Além de sempre tratar de igual para igual os mercantes com quem convive, embarcado ou em sala de aula, o 1ON Ricardo tem um currículo que vale a pena destacar: formado em 1999 (no tempo em que o curso durava 4 anos, com 3 embarques ao longo dele), saiu do CIAGA para trabalhar nos navios petroleiros da Transpetro, que começava a ser “criada” a partir da FRONAPE. Depois de um ano, foi convidado a trabalhar no navio Anchor Handling Tug and Supply (AHTS), Maersk Cutter. Em maio de 2008, mudou para o seguimento das plataformas de perfuração, Drillships. Teve a oportunidade de participar tanto do comissionamento quanto da construção dessas unidades no Brasil e no exterior, em especial na Coréia do Sul. Já fez cursos em escolas de marinha mercante na Dinamarca, Noruega, e na Guarda Costeira estadunidense; e afirma, sem “demagogias e tendências nacionalistas”, que a “nossa EFOMM” é a melhor de todas! Com essa enorme bagagem, foi a perfeita escolha para lecionar as aulas de NEO. Segue abaixo a entrevista com o ilustre mestre.

JORNAL PELICANO – Como o senhor enxerga a importância de ter noções sobre as principais embarcações de apoio marítimo offshore para a qualidade profissional dos alunos, tendo em vista o cenário atual do País?

PROFESSOR JOSÉ RICARDO – Posso começar respondendo com uma única palavra: emprego! Estou no offshore desde 2005 e sempre em operações dinâmicas, complexas e que, no meu início de carreira, era dominada pela mão de obra estrangeira. Éramos discriminados, subjugados, maltratados e nem um pouco instruídos. Comecei a observar aquele ambiente e pude perceber que éramos tratados assim por insegurança daqueles que se faziam nossos algozes. Nós somos oficiais mercantes oriundos de uma escola de formação de nível superior, diferentemente da maioria deles. Então, sem questionar os méritos pessoais de cada um, resolvi fazer a minha parte: estudar mais, aprimorar minha fluência no inglês, trabalhar com zelo para conquistar respeito através do que eu faço.

Relacionar a qualidade na formação e o cenário atual do país é necessário. O mercado não está em seu melhor momento: a crise político-financeira afetou as empresas e, consequentemente, as oportunidades de trabalho não são tão grandes quanto há 5 anos atrás.

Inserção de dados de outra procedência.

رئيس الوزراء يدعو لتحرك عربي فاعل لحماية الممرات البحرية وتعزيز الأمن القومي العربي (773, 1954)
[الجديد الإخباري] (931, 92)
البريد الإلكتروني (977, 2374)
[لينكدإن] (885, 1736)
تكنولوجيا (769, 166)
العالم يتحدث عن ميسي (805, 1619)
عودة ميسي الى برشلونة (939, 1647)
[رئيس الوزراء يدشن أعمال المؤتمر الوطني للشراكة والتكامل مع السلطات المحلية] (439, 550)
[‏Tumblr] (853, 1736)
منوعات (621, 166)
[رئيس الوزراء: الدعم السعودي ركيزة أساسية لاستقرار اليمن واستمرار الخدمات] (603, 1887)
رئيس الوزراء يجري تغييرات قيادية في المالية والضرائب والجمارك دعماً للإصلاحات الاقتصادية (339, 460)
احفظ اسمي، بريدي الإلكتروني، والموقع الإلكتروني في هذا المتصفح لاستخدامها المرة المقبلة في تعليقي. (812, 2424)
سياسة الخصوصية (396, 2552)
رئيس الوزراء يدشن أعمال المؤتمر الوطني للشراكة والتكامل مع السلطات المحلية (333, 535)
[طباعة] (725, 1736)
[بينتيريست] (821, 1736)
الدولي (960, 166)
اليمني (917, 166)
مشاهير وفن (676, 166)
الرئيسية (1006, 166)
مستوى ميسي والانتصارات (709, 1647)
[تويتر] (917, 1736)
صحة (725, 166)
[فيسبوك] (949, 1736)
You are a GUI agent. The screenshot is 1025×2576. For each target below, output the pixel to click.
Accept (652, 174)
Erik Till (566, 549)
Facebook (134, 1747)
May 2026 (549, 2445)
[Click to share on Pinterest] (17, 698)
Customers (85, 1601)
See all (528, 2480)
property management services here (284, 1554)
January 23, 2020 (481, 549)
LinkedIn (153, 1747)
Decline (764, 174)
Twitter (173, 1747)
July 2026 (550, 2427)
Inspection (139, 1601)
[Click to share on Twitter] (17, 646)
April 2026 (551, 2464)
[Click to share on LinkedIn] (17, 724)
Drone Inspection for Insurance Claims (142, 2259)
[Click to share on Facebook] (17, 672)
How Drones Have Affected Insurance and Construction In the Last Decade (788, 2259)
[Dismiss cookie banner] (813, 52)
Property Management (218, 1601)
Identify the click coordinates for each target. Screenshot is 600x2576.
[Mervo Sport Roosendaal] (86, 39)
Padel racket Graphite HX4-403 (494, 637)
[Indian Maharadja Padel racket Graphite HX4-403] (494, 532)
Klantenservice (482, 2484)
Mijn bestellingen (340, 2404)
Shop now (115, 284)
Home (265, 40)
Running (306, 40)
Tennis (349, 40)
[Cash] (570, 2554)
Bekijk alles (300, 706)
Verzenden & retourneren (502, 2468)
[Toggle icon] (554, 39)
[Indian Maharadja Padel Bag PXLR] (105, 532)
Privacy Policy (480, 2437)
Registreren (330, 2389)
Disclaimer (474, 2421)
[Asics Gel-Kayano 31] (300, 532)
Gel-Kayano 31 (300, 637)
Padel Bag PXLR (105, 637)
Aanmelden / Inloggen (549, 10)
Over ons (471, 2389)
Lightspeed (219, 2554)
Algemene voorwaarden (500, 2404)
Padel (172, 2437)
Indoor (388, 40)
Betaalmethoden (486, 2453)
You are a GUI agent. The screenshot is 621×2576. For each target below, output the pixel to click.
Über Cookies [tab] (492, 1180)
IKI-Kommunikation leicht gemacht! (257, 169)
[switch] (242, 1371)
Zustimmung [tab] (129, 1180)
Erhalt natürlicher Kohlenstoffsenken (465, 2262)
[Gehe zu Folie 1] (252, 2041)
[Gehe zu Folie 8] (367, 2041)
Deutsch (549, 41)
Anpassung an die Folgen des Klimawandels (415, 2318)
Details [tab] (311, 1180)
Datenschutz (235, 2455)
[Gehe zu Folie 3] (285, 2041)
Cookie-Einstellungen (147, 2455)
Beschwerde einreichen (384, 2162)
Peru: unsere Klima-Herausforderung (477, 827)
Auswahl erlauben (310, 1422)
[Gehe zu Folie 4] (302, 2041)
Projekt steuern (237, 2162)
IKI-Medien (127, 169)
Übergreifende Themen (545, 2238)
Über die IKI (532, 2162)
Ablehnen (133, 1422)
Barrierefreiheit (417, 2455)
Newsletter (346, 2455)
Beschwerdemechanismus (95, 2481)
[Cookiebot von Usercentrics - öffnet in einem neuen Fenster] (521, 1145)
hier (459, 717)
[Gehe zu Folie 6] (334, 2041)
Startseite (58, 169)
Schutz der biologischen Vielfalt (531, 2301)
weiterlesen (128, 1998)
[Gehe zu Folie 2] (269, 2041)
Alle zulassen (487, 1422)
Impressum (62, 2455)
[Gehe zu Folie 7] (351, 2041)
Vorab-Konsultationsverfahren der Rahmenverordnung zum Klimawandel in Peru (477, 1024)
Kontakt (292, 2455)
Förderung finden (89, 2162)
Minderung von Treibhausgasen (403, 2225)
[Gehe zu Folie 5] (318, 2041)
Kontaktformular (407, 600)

Um oficial com uma boa formação, bem informado e diligente no seu ofício, certamente não ficará fora do mercado de trabalho.

Hoje em dia os processos seletivos são bem extensos. Os profissionais de RH conhecem nossa profissão, nossa Escola e testam nosso conhecimento técnico. Muitas vezes a entrevista técnica no processo seletivo é com um oficial mercante experiente e atualizado. Se você mostrar conhecimento daquilo que irá operar, da embarcação offshore (ainda que somente características) onde irá embarcar, certamente sua entrevista será um diferencial favorável na hora da escolha do melhor candidato a ser contratado. Um oficial com uma boa formação, bem informado e diligente no seu ofício, certamente não ficará fora do mercado de trabalho.

JORNAL PELICANO – Por que o senhor escolheu náutica?

PROFESSOR JOSÉ RICARDO – Felizmente, ou infelizmente, não sei dizer exatamente isto. Desculpem-me! Falo isso porque tive dúvida durante meu embarque, no 1º ano da EFOMM. Foram só 5 dias a bordo e na volta éramos obrigados a decidir, com um prazo de 10 dias para mudar se quiséssemos. Quando as aulas no 2º ano começaram, nos primeiros dias, me empolguei com Navegação Costeira, Meteorologia, Manobra; e pude perceber que a dúvida de dias atrás se traduzia em certeza naquele momento. Confesso que estou muito feliz e nem um pouco arrependido da minha escolha. Em momento algum da minha carreira me arrependi.

JORNAL PELICANO – Como foi sua praticagem e em qual empresa o senhor praticou?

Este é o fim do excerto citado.